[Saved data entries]
-------
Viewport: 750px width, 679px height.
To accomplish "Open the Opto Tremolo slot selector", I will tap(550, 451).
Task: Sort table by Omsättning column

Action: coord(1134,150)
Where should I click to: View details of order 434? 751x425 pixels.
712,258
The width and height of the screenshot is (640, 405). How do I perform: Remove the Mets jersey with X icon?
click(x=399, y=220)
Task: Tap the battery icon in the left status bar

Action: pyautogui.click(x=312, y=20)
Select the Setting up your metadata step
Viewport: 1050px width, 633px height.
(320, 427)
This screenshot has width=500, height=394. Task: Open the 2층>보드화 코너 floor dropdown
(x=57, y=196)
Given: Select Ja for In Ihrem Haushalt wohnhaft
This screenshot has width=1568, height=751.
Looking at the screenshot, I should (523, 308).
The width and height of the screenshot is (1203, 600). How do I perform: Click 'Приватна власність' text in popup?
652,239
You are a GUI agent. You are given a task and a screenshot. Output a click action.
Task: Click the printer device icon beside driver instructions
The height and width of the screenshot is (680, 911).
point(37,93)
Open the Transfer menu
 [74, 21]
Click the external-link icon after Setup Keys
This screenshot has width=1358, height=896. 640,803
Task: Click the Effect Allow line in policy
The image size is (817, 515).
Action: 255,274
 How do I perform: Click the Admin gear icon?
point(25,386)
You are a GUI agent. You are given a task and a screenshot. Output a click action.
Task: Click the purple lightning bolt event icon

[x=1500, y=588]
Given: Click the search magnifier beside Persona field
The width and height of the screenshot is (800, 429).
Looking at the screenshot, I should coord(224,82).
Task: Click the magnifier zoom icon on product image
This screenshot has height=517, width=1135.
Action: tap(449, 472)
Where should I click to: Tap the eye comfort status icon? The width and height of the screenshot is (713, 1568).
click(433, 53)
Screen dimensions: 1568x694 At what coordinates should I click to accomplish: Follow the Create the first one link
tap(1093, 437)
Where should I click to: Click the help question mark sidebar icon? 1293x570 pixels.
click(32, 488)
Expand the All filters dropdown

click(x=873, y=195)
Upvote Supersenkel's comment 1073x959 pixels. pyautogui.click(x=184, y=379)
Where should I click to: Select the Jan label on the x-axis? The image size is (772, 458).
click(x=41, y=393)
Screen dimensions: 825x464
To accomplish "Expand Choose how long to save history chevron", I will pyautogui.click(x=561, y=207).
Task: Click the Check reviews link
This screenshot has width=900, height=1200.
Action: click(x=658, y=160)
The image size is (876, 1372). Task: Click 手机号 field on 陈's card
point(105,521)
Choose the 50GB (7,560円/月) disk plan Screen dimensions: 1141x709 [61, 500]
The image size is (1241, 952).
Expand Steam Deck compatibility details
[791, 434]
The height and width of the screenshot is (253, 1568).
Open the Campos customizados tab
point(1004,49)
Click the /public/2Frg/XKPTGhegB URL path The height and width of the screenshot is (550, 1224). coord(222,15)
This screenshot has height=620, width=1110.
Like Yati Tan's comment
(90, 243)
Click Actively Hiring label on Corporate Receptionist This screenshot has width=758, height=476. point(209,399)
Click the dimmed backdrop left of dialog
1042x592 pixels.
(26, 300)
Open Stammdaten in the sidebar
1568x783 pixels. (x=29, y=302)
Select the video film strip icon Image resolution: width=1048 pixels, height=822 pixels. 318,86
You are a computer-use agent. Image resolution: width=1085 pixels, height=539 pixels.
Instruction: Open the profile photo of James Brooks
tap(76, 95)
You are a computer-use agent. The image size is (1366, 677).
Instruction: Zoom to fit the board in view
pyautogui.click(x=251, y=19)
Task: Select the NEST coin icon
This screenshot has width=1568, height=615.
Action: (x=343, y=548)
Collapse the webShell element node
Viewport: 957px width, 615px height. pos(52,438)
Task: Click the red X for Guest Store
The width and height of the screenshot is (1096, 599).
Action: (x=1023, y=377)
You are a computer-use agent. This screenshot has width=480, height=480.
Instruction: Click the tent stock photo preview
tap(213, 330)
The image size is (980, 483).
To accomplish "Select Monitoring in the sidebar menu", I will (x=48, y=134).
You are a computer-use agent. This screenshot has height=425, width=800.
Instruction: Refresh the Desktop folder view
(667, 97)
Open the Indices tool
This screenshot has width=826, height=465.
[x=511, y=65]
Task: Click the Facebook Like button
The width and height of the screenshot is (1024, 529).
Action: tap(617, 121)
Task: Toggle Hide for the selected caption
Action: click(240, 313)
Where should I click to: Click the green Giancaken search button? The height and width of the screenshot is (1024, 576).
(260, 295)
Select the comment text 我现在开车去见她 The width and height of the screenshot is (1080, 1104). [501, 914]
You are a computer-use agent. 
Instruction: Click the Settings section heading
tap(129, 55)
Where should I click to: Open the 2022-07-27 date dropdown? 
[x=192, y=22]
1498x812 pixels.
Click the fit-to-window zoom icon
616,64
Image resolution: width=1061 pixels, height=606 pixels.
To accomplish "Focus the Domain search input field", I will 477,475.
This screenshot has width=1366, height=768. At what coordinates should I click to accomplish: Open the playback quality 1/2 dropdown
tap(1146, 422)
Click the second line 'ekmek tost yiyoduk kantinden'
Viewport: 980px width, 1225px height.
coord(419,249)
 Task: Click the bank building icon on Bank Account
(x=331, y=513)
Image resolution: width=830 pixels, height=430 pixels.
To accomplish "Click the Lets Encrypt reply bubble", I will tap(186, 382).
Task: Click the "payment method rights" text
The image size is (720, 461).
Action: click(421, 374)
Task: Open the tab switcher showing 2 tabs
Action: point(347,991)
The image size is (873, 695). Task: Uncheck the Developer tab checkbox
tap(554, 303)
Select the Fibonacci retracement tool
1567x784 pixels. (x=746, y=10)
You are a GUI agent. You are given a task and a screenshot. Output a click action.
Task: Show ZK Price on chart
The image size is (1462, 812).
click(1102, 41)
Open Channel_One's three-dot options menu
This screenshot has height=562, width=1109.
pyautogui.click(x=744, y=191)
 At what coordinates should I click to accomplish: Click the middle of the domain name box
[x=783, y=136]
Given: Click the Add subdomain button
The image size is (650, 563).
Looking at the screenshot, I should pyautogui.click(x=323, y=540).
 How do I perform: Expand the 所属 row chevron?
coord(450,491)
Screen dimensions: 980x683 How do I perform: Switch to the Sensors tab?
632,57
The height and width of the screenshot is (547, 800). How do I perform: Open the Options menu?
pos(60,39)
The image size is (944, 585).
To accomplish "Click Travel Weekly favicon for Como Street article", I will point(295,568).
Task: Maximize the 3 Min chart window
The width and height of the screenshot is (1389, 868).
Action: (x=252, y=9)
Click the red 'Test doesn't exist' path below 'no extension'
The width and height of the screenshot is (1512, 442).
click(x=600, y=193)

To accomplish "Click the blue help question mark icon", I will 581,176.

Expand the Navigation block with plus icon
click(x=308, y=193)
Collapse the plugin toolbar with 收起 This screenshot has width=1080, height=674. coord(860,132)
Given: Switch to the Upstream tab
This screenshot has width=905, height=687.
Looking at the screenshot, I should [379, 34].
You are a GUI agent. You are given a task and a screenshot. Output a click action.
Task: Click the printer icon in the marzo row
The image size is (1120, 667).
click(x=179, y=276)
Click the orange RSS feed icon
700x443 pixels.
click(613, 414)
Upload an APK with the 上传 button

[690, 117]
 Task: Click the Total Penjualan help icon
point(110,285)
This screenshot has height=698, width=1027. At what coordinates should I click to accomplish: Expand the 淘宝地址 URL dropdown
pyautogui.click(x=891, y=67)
-------
Taking the entries above, write out exactly the lines starting with the line containing "Task: Click the Check reviews link" and going on through the line containing "The height and width of the screenshot is (253, 1568).", both included, and nothing else.

Task: Click the Check reviews link
This screenshot has width=900, height=1200.
Action: click(x=658, y=160)
The image size is (876, 1372). Task: Click 手机号 field on 陈's card
point(105,521)
Choose the 50GB (7,560円/月) disk plan Screen dimensions: 1141x709 [61, 500]
The image size is (1241, 952).
Expand Steam Deck compatibility details
[791, 434]
The height and width of the screenshot is (253, 1568).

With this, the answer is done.